╭─ EXERCISE INPUTS

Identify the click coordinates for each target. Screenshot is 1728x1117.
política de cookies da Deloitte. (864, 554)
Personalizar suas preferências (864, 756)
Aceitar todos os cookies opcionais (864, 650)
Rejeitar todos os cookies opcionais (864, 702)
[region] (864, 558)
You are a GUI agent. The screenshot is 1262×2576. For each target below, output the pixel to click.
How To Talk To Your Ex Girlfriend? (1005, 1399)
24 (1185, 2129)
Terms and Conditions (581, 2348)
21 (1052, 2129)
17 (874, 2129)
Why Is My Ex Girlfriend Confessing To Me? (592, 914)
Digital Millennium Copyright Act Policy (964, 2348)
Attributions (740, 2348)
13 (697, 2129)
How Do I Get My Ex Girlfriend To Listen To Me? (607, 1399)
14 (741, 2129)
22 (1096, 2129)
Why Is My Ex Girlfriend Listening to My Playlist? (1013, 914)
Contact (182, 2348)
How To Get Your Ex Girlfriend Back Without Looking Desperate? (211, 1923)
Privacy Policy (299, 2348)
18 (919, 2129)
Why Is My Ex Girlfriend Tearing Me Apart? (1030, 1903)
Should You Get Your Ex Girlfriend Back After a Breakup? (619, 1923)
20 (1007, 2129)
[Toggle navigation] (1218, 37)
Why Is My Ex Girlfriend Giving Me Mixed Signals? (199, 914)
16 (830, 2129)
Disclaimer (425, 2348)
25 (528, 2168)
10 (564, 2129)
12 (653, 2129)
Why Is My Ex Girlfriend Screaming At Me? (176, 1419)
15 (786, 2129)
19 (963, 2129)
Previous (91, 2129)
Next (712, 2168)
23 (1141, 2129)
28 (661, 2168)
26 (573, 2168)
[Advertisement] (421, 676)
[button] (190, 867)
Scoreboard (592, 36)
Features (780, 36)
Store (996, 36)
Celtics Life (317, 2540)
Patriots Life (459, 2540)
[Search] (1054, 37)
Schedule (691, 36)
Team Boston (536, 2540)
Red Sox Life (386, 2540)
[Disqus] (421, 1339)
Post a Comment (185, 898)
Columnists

╰─

DIRECTIONS:
What you write should match, character for character, the lines from the one with "Personalizar suas preferências (864, 756)" to the end of the data, both included.

RESPONSE:
Personalizar suas preferências (864, 756)
Aceitar todos os cookies opcionais (864, 650)
Rejeitar todos os cookies opcionais (864, 702)
[region] (864, 558)
You are a GUI agent. The screenshot is 1262×2576. For each target below, output the pixel to click.
How To Talk To Your Ex Girlfriend? (1005, 1399)
24 (1185, 2129)
Terms and Conditions (581, 2348)
21 (1052, 2129)
17 (874, 2129)
Why Is My Ex Girlfriend Confessing To Me? (592, 914)
Digital Millennium Copyright Act Policy (964, 2348)
Attributions (740, 2348)
13 (697, 2129)
How Do I Get My Ex Girlfriend To Listen To Me? (607, 1399)
14 (741, 2129)
22 (1096, 2129)
Why Is My Ex Girlfriend Listening to My Playlist? (1013, 914)
Contact (182, 2348)
How To Get Your Ex Girlfriend Back Without Looking Desperate? (211, 1923)
Privacy Policy (299, 2348)
18 (919, 2129)
Why Is My Ex Girlfriend Tearing Me Apart? (1030, 1903)
Should You Get Your Ex Girlfriend Back After a Breakup? (619, 1923)
20 (1007, 2129)
[Toggle navigation] (1218, 37)
Why Is My Ex Girlfriend Giving Me Mixed Signals? (199, 914)
16 (830, 2129)
Disclaimer (425, 2348)
25 (528, 2168)
10 (564, 2129)
12 (653, 2129)
Why Is My Ex Girlfriend Screaming At Me? (176, 1419)
15 (786, 2129)
19 (963, 2129)
Previous (91, 2129)
Next (712, 2168)
23 (1141, 2129)
28 (661, 2168)
26 (573, 2168)
[Advertisement] (421, 676)
[button] (190, 867)
Scoreboard (592, 36)
Features (780, 36)
Store (996, 36)
Celtics Life (317, 2540)
Patriots Life (459, 2540)
[Search] (1054, 37)
Schedule (691, 36)
Team Boston (536, 2540)
Red Sox Life (386, 2540)
[Disqus] (421, 1339)
Post a Comment (185, 898)
Columnists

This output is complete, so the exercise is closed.